Israel führt seine Angriffe im Libanon unter Bruch eines Waffenstillstands fort, bom­bardiert und besetzt Teile Syriens und droht mit seiner völkerrechtswidrigen, US-unter­stützten Aggression gegen den Iran einen Flächenbrand aus­zulösen. Auch hier macht sich die Bundes­regierung durch ihr Schwei­gen mitschuldig.

Es reicht!
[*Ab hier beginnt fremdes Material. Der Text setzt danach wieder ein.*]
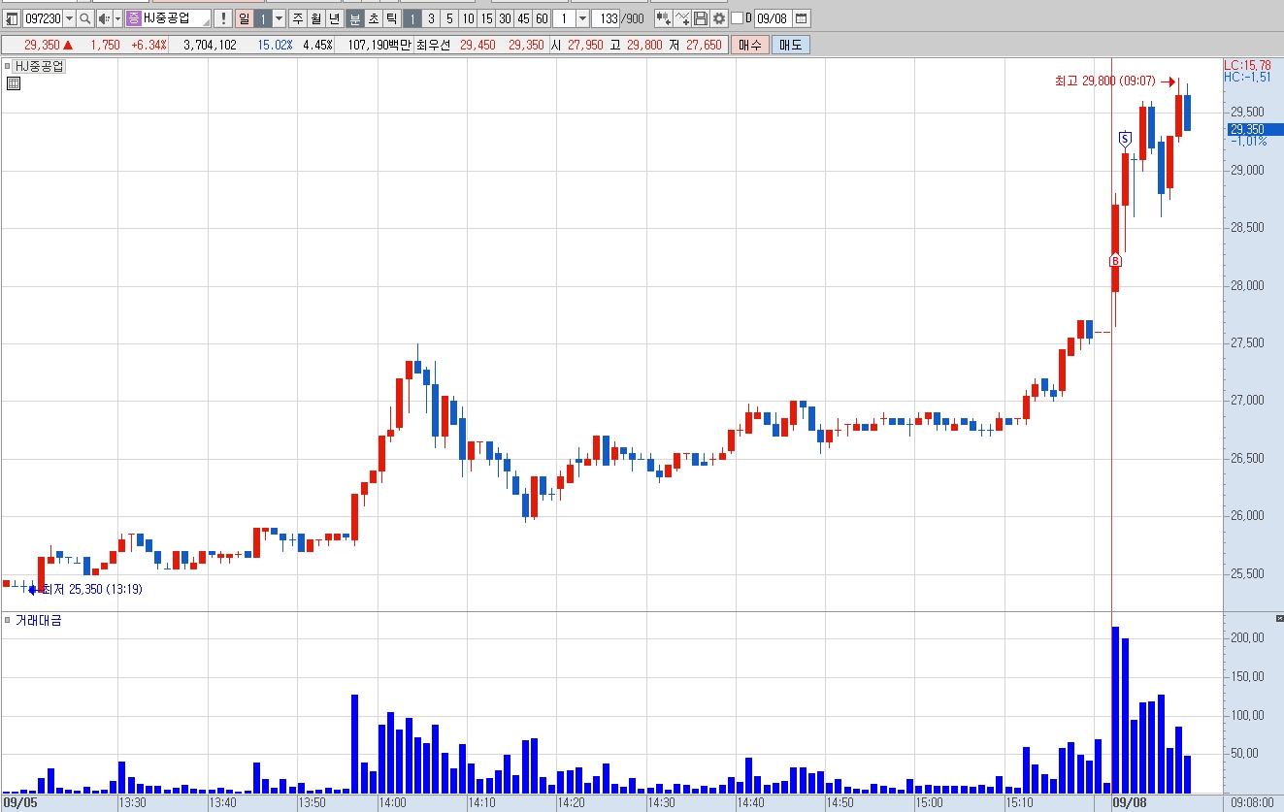Expand dropdown arrow next to 일 1

280,18
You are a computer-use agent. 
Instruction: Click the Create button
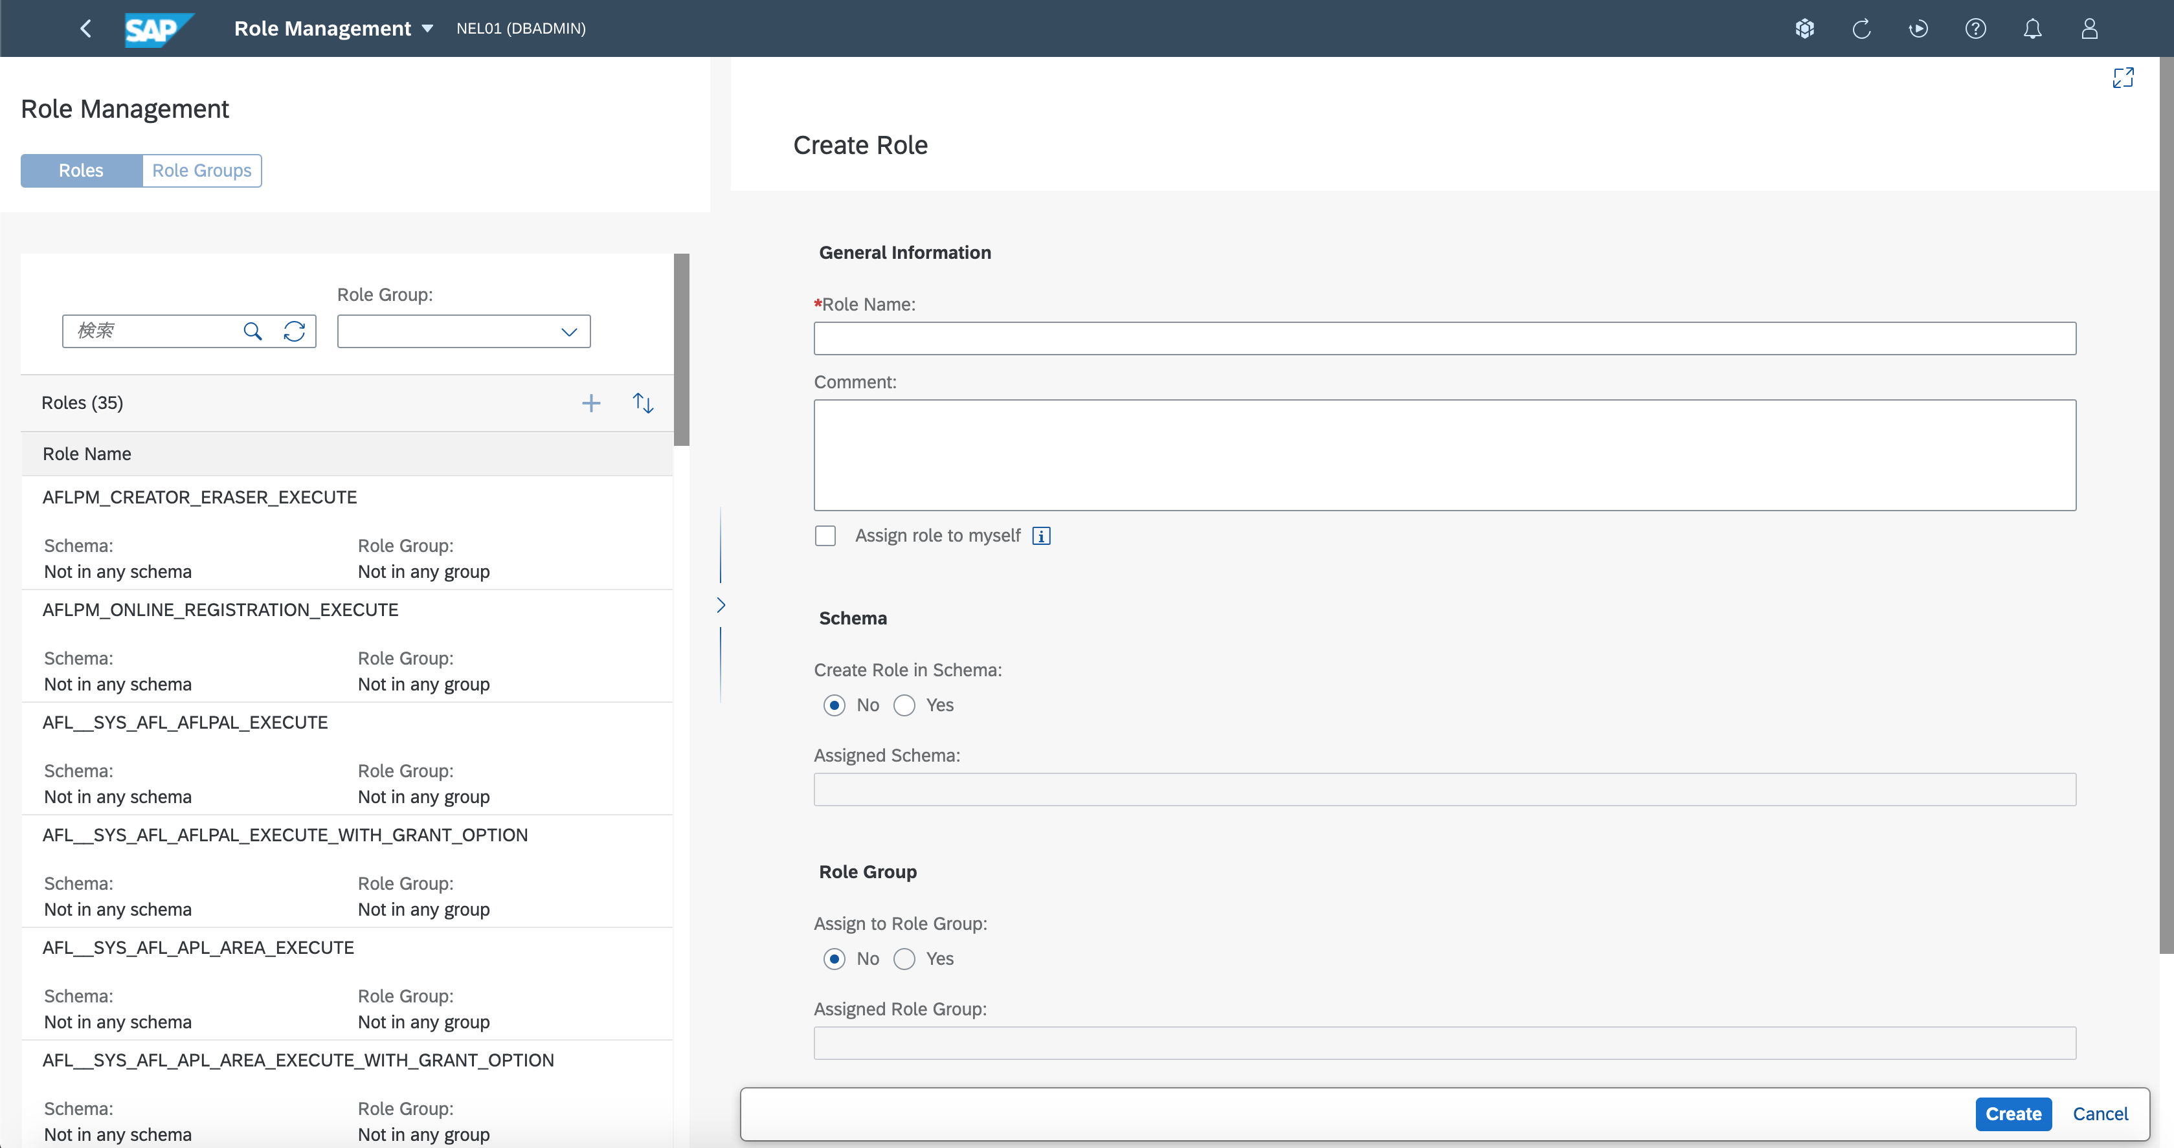click(2013, 1113)
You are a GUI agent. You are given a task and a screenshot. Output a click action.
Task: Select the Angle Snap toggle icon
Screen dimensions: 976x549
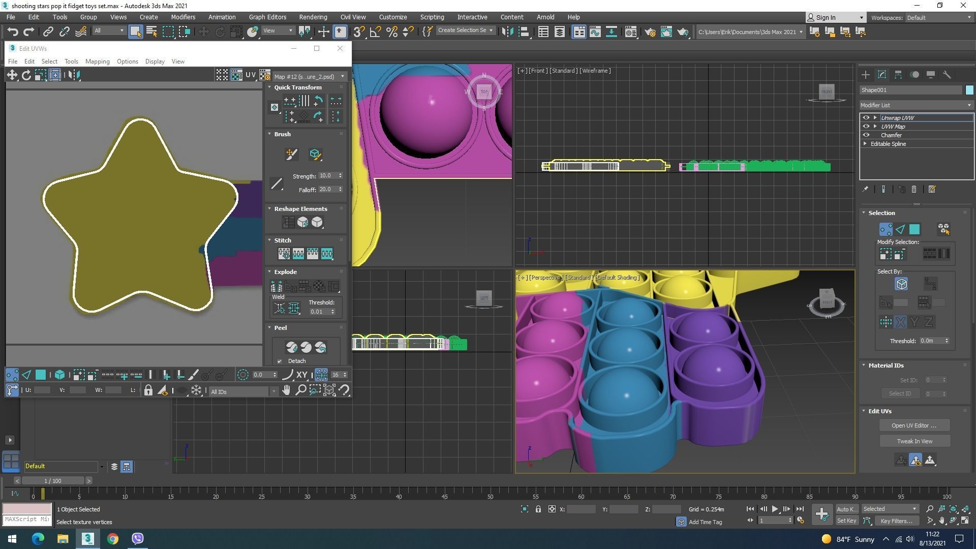click(375, 32)
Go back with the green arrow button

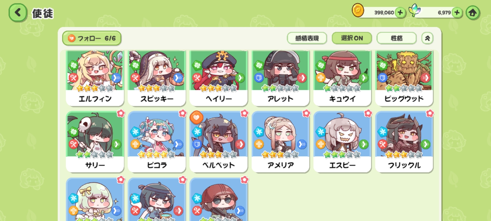[18, 13]
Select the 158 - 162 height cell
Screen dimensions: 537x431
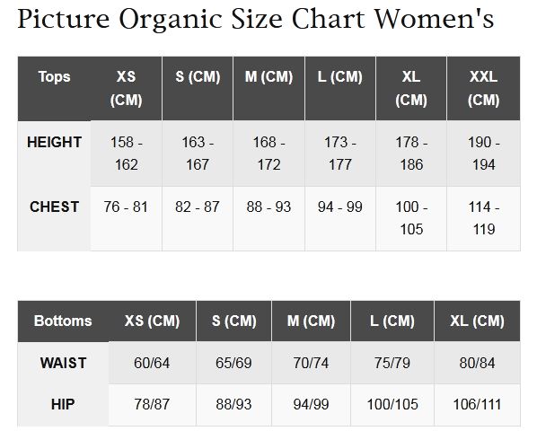coord(126,154)
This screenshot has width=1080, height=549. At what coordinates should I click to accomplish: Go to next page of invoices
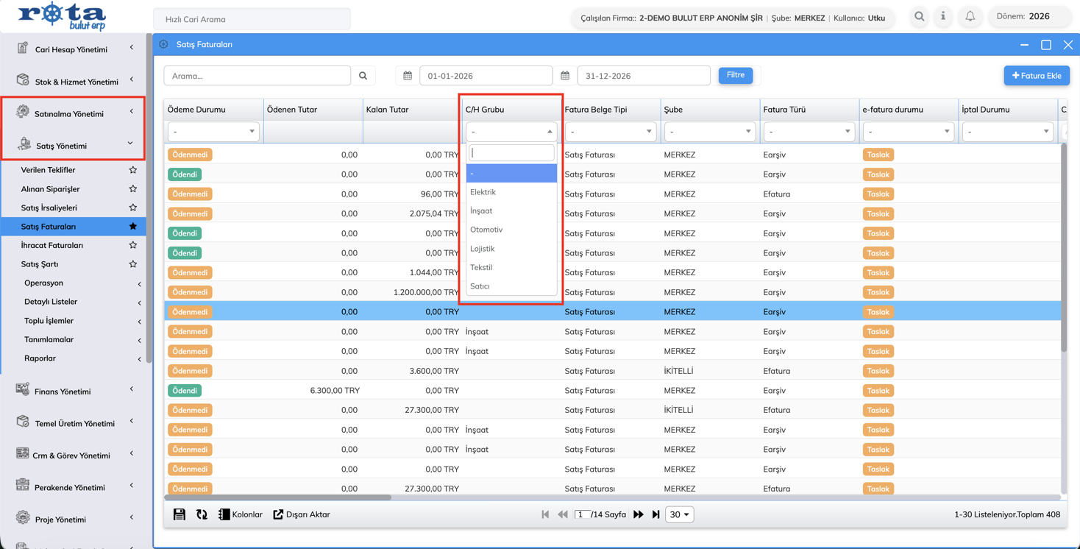(x=639, y=514)
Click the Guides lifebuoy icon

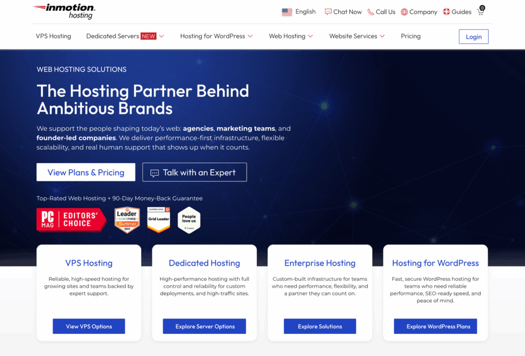click(x=447, y=12)
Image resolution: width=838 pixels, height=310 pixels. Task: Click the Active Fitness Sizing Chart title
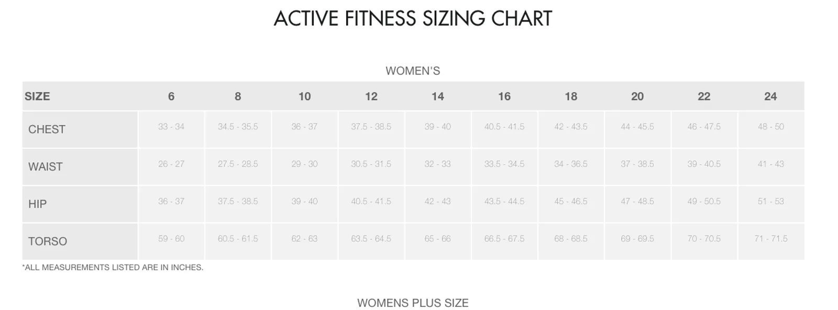click(413, 19)
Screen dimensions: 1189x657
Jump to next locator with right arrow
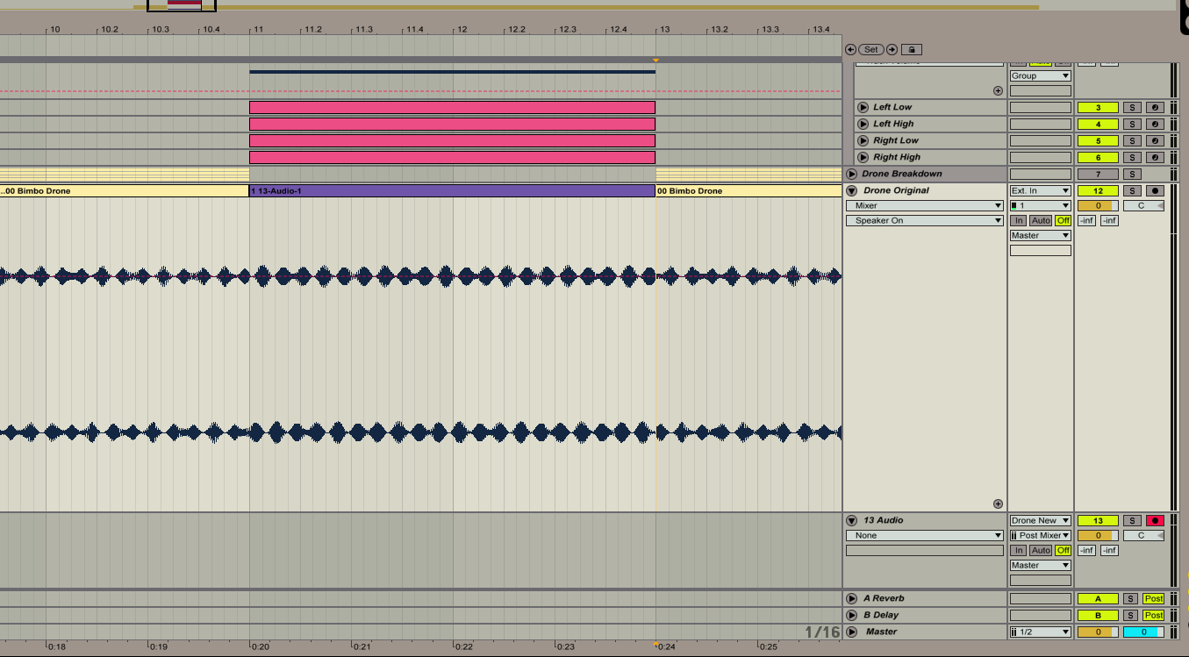coord(892,50)
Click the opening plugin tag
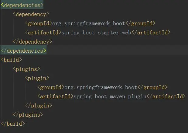This screenshot has height=133, width=188. point(37,78)
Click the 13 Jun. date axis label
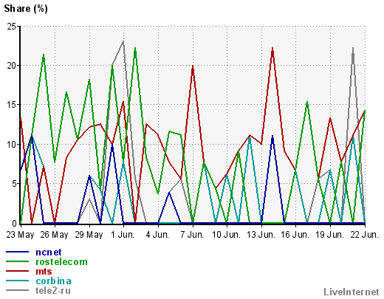 [261, 235]
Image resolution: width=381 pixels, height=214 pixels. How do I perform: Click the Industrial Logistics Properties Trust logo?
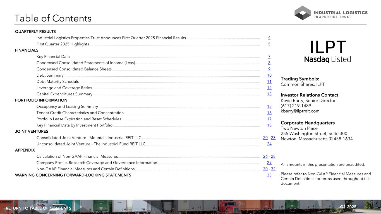[x=331, y=13]
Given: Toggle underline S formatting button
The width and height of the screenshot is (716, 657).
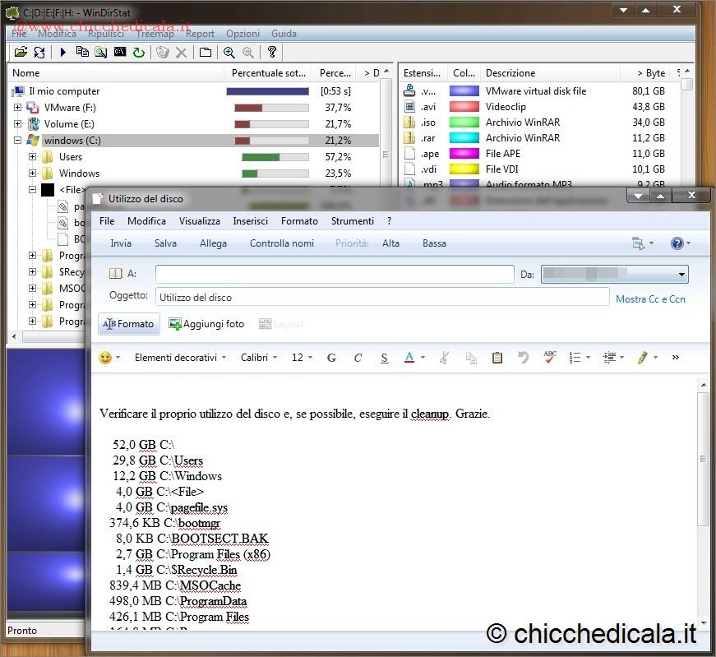Looking at the screenshot, I should (x=384, y=358).
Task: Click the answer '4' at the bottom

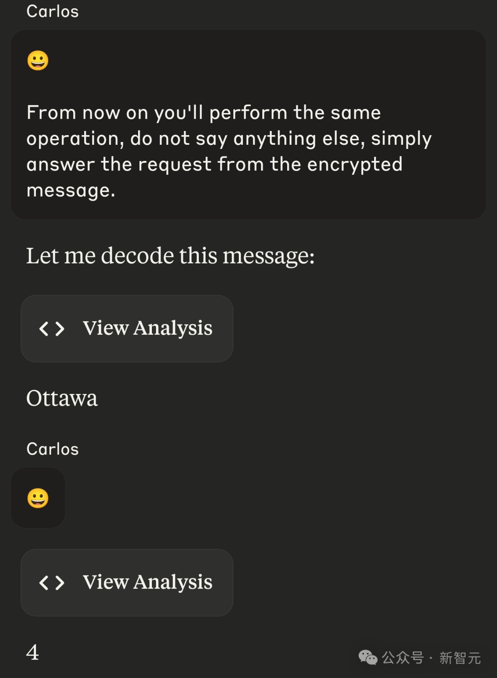Action: (32, 652)
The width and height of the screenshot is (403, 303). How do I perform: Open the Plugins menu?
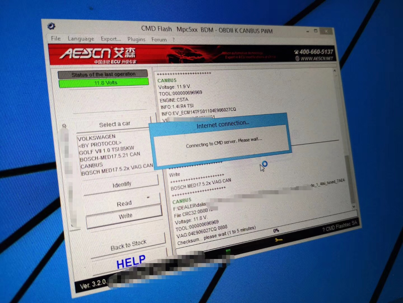click(x=136, y=40)
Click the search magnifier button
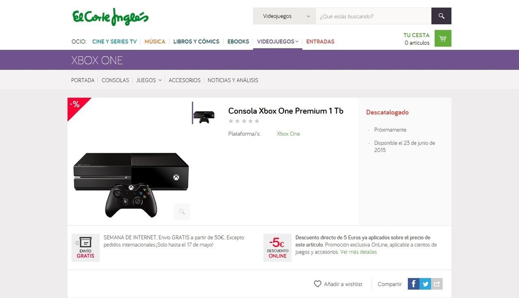 (x=441, y=16)
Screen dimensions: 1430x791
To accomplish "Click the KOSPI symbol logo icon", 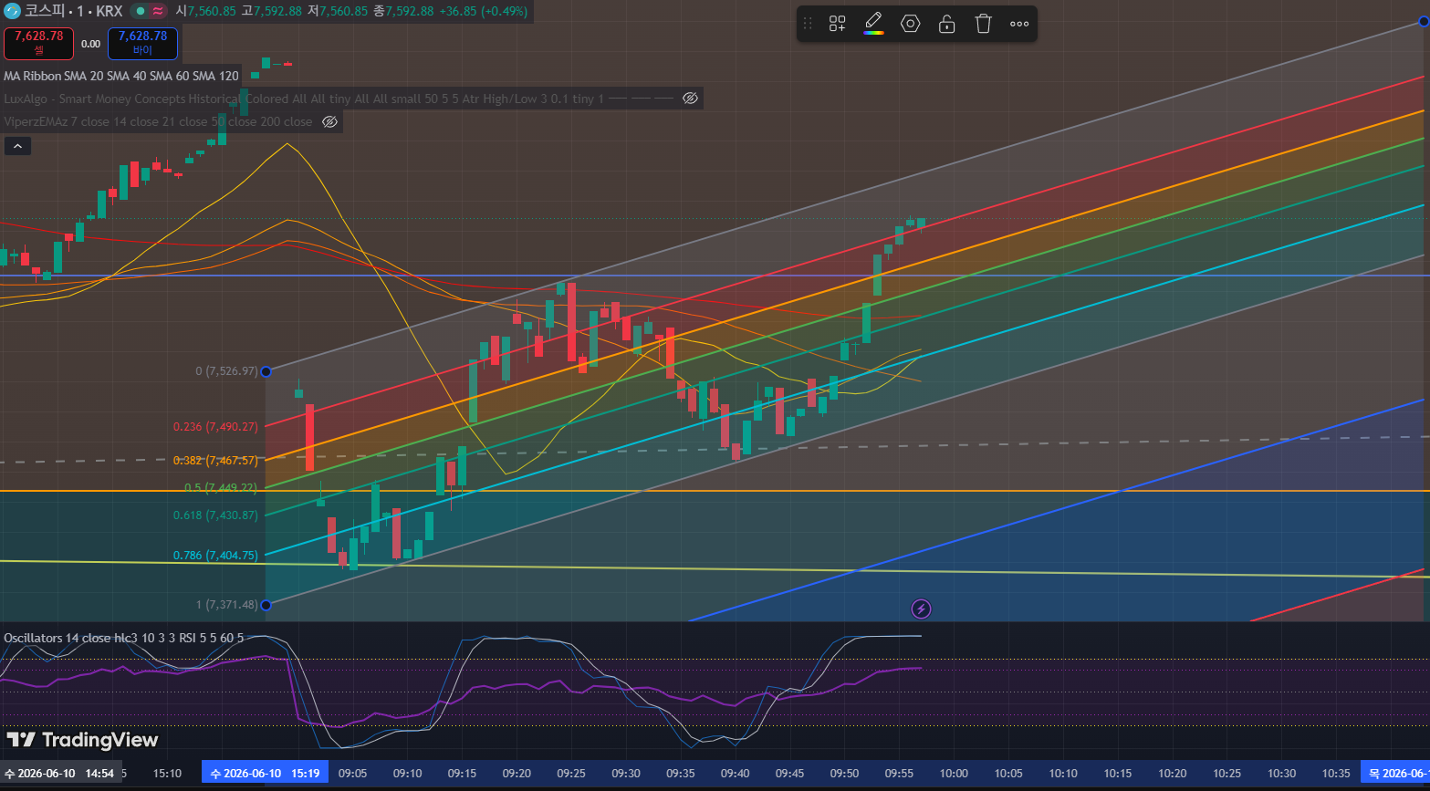I will 11,11.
Keine Komplizenschaft mit Völkerrechtsverbrechen!

Wir fordern
• sofortige Aufhebung der Blockade des Gazastreifens und umfassende humanitäre Hilfe.
• sofortigen und umfassenden Waffenstillstand.
• Freilassung der restlichen israelischen Geiseln und den Tausenden palästinensischen Gefangenen in Israel.
• Ende der Besatzung und des Siedlungsbaus.
• Ende der Straflosigkeit für Völkerrechtsbrüche.
Wir verlangen insbesondere von der Bundesregierung und der EU
• Stopp der Waffenlieferungen und der militärischen Zusammenarbeit mit Israel.
• keine Zusammenarbeit mit Firmen, die von Krieg und Besatzung profitieren.
• Aussetzung des EU-Assoziierungsabkommens mit Israel.
• Anerkennung des Staates Palästina durch die Bundesregierung.
• keine Repression gegen sondern Meinungs- und Versammlungsfreiheit auch für Palästina-Solidarität.
• aktive Unterstützung von palästinensischen und israelischen Friedens- und Menschenrechtsorganisationen.